Cela nous renvoie aux mots proposés à notre prière par Jésus qui expriment un recentrage sur le Père et une expression de notre dépendance. Notre prière sera exaucée, nous ne manquerons pas de la présence de Dieu dans notre quotidien et dans nos besoins.

Ainsi, plutôt que de répondre systématiquement en collant à nos demandes, Dieu nous offre sa présence qui nous orientera sur ce qu’il convient de demander.
Avant tout, nous sommes donc invités à vivre dans la prière une relation avec celui qui est pour nous source de vie. Et en cela, Jésus nous exhorte à ne pas nous relâcher, à toujours persévérer car cette relation est nourriture quotidienne. On ne peut en faire des réserves, pas plus que la manne qui était donnée aux hébreux dans le désert, ils devaient en ramasser chaque jour car le lendemain, cette manne était périmée et infecte.
Une relation, c’est du quotidien, une relation non renouvelée se dessèche, d’où cette insistance à persévérer sans lâcher prise.

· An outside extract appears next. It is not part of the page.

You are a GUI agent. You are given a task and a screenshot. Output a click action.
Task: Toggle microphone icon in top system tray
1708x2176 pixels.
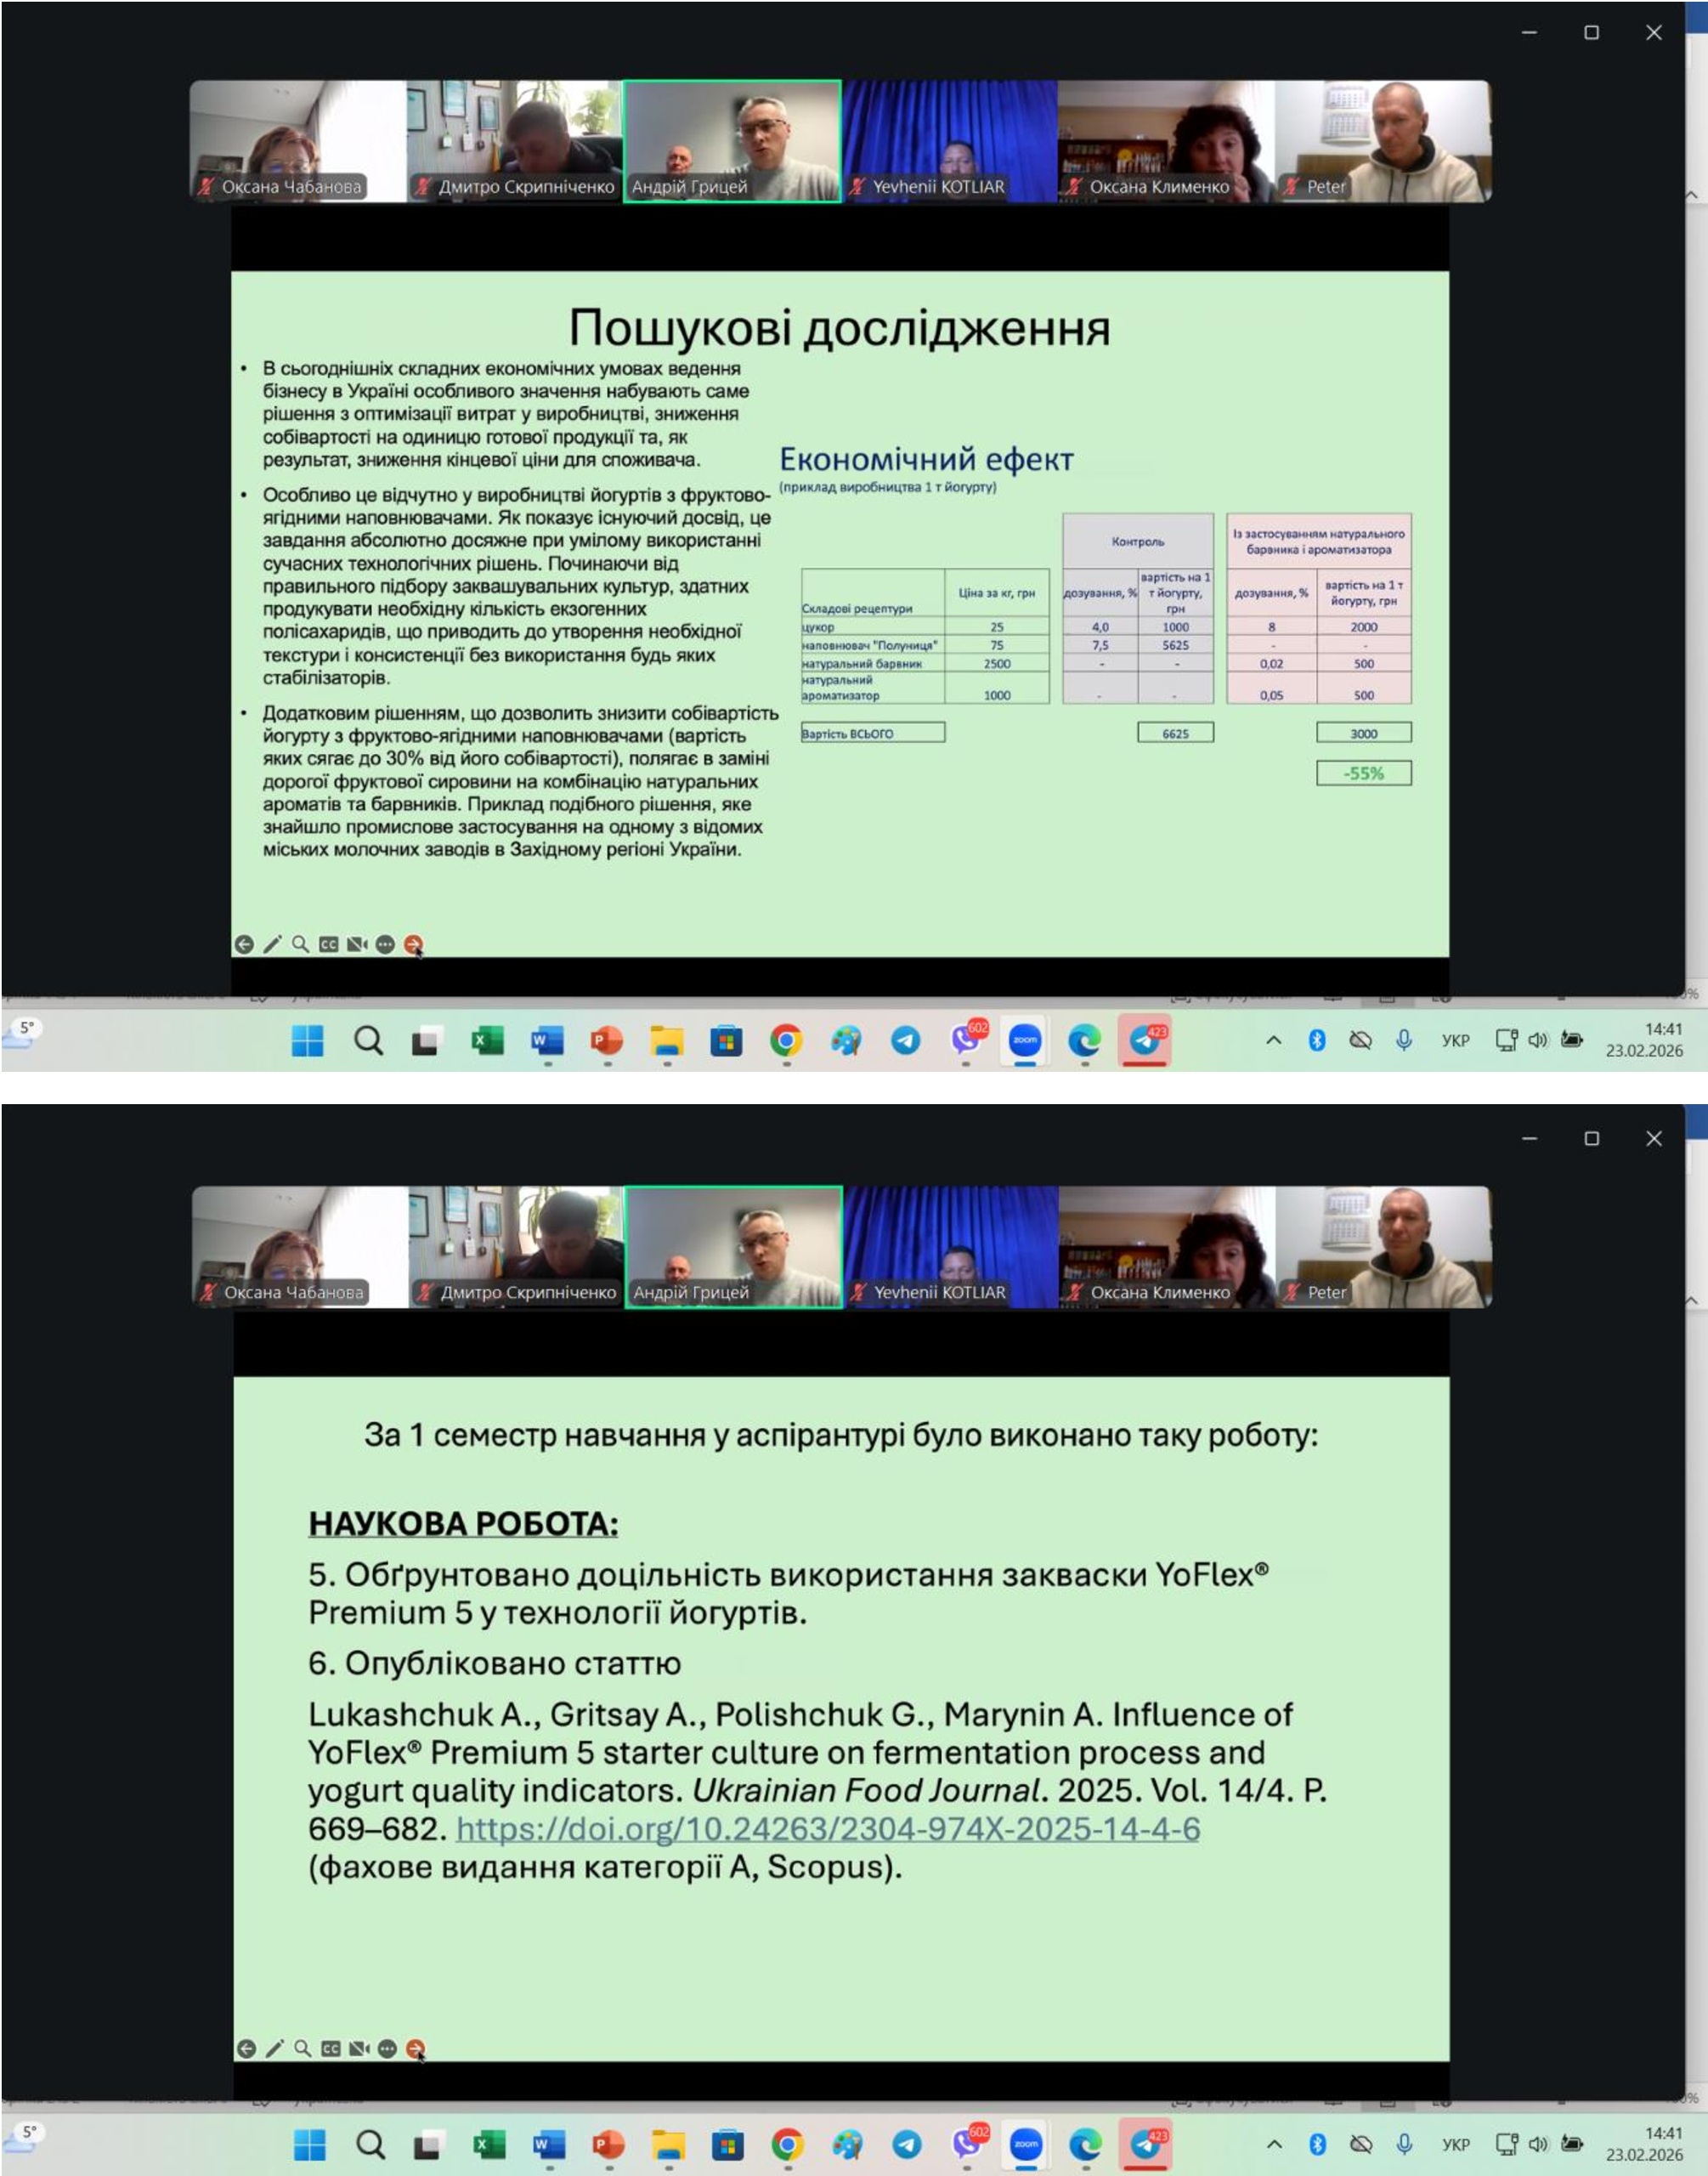click(x=1404, y=1040)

C’est peut-être là que nous rejoignons le texte de la Genèse avec Abraham.
Son intercession n’a servi à rien, elle était « inutile » sur le plan « efficacité », puisque ce qui suit le texte que nous avons lu est la destruction de Sodome. On peut se demander pourquoi Dieu a suscité cette intercession en faisant part à Abraham de son intention de détruire cette ville pervertie, déjà morte en quelque sorte ?
Ce dialogue est avant tout une relation entre Abraham et Dieu qui le considère comme un ami.
Abraham insiste tout en manifestant sa fragilité, il parle avec une grande humilité « moi qui ne suis que poussière et cendre » on a même l’impression qu’il avance dans son argumentation en « marchant sur des œufs » comme on dit.
Pourtant, il insiste et ne lâche pas prise en utilisant, je dirai la « corde sensible » de Dieu, celle de la justice. Par trois fois, il argumente avec le fait que Dieu ne peut détruire le juste avec le méchant, les traiter de la même façon.
Ce n’est pas tant l’argumentation qui compte devant Dieu, que le lien établit dans la prière. On pourrait même penser que l’argumentation d’Abraham ne tient pas, puisque devant Dieu, « tous sont pervertis » nous dit le psaume lu dans la liturgie tout à l’heure.
Mais dans la relation, Dieu prend Abraham au sérieux et ce dernier obtient toujours gain de cause « pour- tant-, je ne détruirai pas ».
Ce qui est important ici, c’est qu’Abraham est en relation avec Dieu et il intercède pour la vie, cette vie pour laquelle Jésus affirme qu’elle ne nous sera pas refusée.
Alors pourquoi Dieu n’a t-il pas exaucé Abraham ? Peut-on prier pour ce qui est déjà mort ? Ce serait le sujet d’une autre prédication plus développée sur ce passage.

Ces deux textes nous invitent en tout cas à prier sans relâche pour que la vie triomphe et cette vie se trouve déjà dans l’acte même, de se mettre en prière, c’est à dire entrer en relation.